Confession

9:25 PM

Sebuah pengakuan: I feel like I just murdered someone.
Something sih lebih tepatnya.

Ceritanya beberapa minggu yang lalu saya melihat anak kucing yang baru saja kehujanan di tengah jalan mau pulang. Masih kecil, lucu, dan kasihan. Sebagai salah satu makhluk yang juga suka dengan kucing, maka saya meminggirkan kucing itu ke pinggir jalan biar ga ketabrak mobil. Saat itu terpikir sejenak buat mbawa kucing ke kosan untuk dipelihara, tetapi mengingat kamar kos ada di lantai 3, dan dengan lingkungan yang individualis ala Jakarta (atau saya yang terlalu ansos sih mungkin), jadi saya mengurungkan niat dan malah membeli ayam bakar.
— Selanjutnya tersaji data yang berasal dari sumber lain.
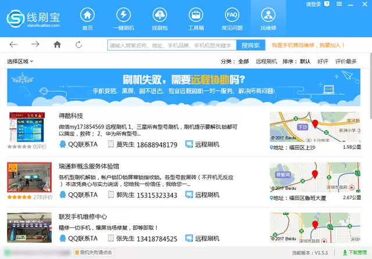Open the 工具箱 toolbox icon

[196, 19]
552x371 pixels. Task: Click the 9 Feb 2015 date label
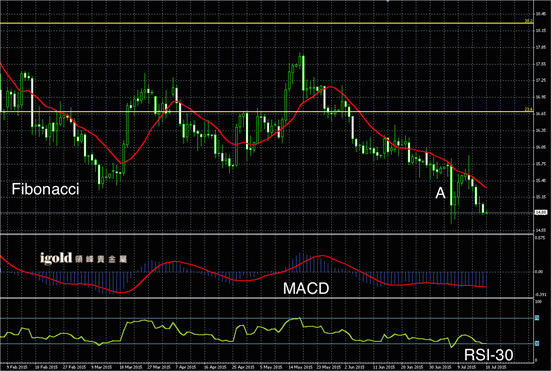[x=17, y=367]

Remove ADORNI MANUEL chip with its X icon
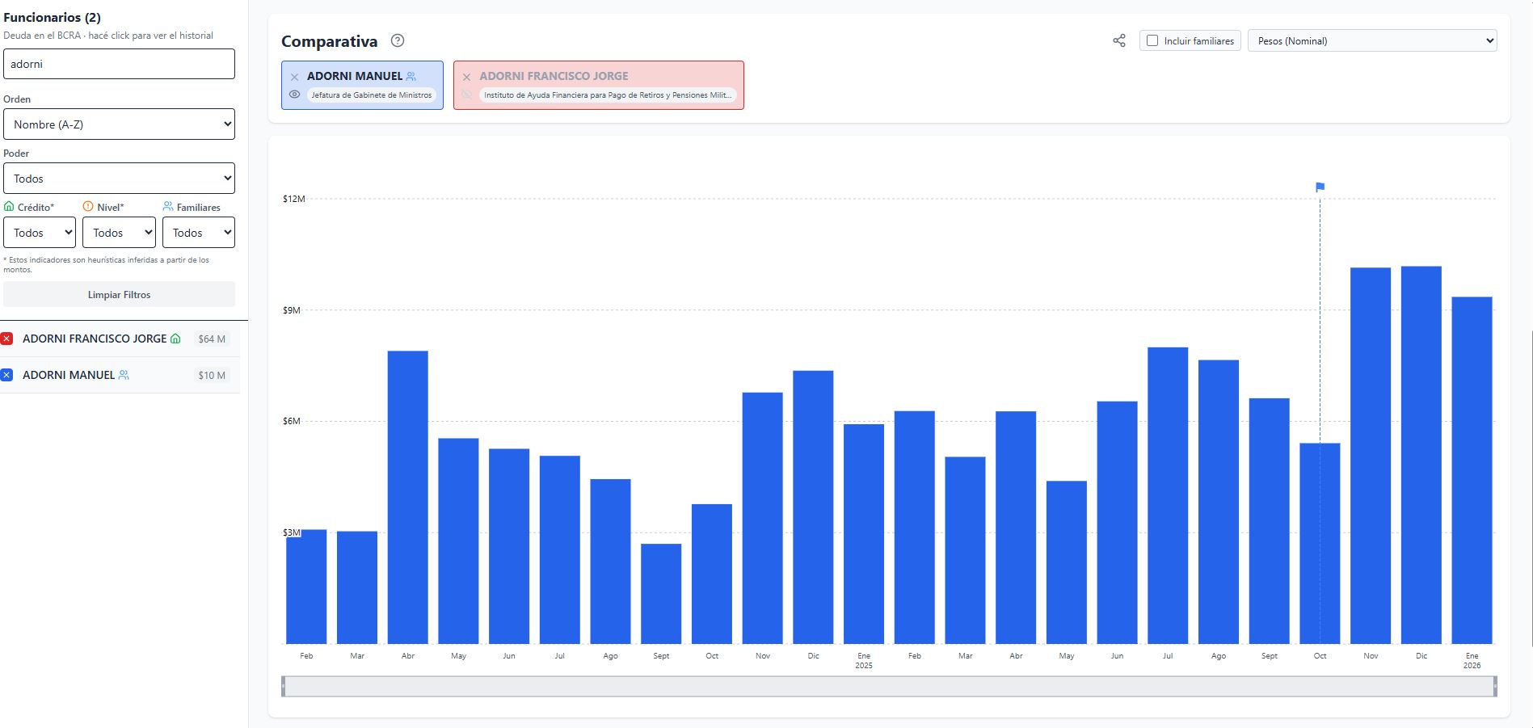295,77
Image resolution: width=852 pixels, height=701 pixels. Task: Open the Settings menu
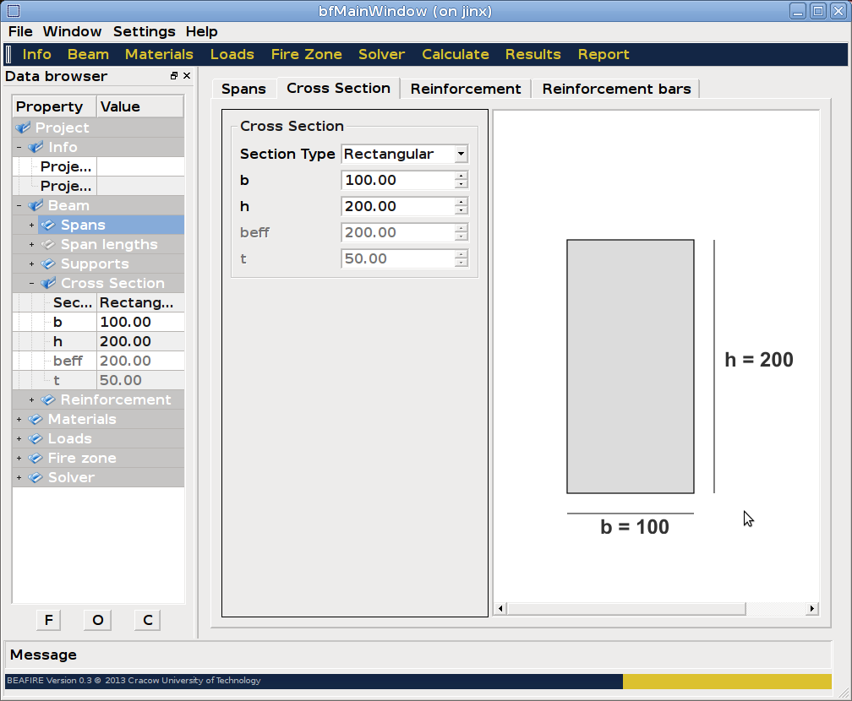point(144,31)
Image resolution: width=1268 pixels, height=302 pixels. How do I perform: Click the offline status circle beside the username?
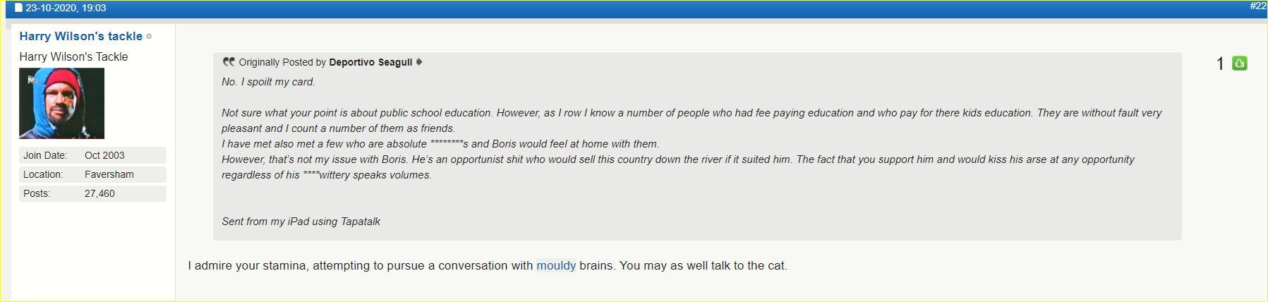149,37

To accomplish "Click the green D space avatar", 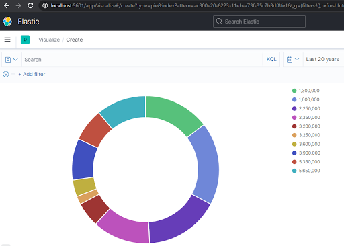I will [x=25, y=40].
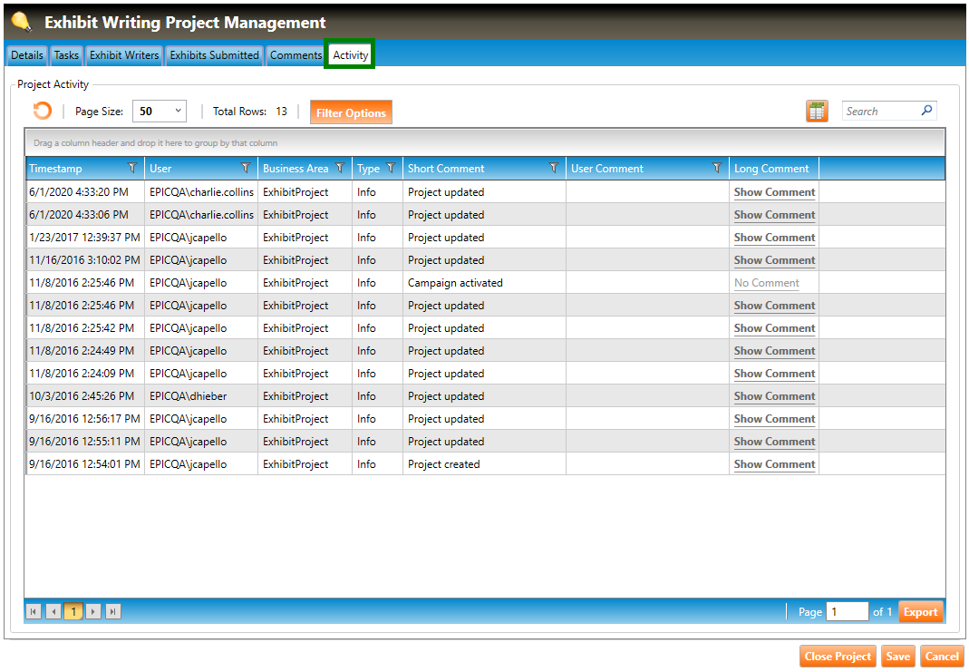Switch to the Exhibits Submitted tab
Image resolution: width=969 pixels, height=672 pixels.
point(215,55)
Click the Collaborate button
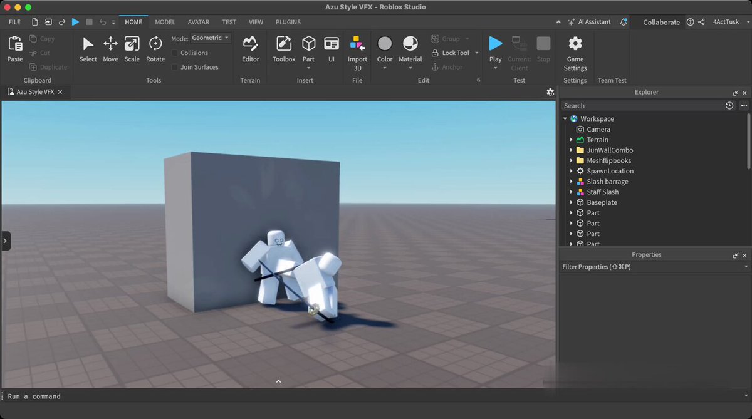This screenshot has width=752, height=419. 661,22
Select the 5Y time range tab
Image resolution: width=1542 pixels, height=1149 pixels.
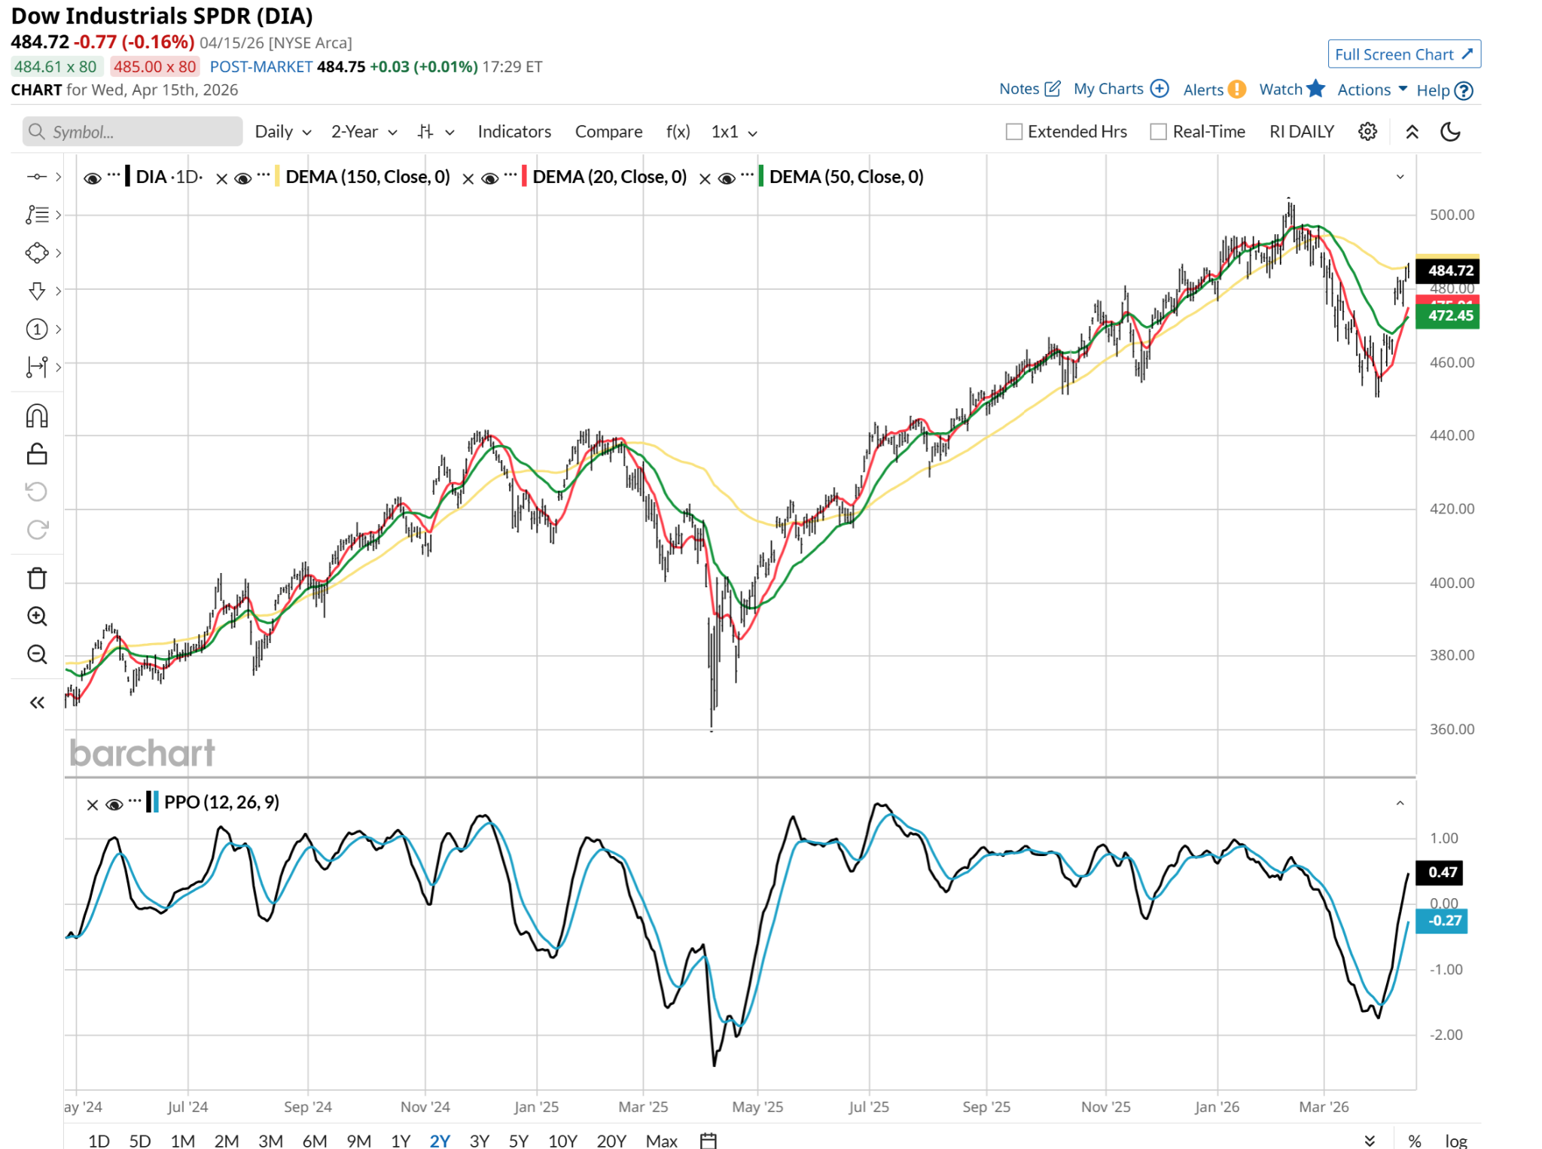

Masalah dimulai ketika rasa bersalah itu muncul. Pada saat menunggu ayam dibakar, ada semacam "apa pelihara aja ya?". Saya lalu googling cara memelihara anak kucing, cara memelihara kucing di kosan, dan lain sebagainya. Sejujurnya saya ngga pernah benar-benar memelihara kucing, cuma suka ngasih makan aja dan nguyel-uyel kucing yang suka tidur di kolong mobil kalau di rumah. Rasa bersalah saya karena menelantarkan anak kucing tersebut akhirnya sampai pada puncaknya, yaitu saya memutuskan untuk mengambil dan mencoba memelihara makhluk yang kasihan tersebut. Saya memacu motor lagi ke jalan yang tadi, tapi sayangnya engga nemu kucing tadi. Mungkin emang ga jodoh.

Tapi ternyata jodoh sih. Hari berikutnya, saya melihat anak kucing itu ketika berangkat ke kantor. Oke, kalau pulang ketemu lagi mungkin jodoh. Dan benar, ketika pulang ketemu lagi. Setelah melihat sekitar, memastikan tidak ada ibunya si kucing itu, saya mengambil kucing tersebut, menaruh di kolong motor di bawah stang Vario, membeli whiskas sasetan, dan membawa si kucing tersebut ke kosan.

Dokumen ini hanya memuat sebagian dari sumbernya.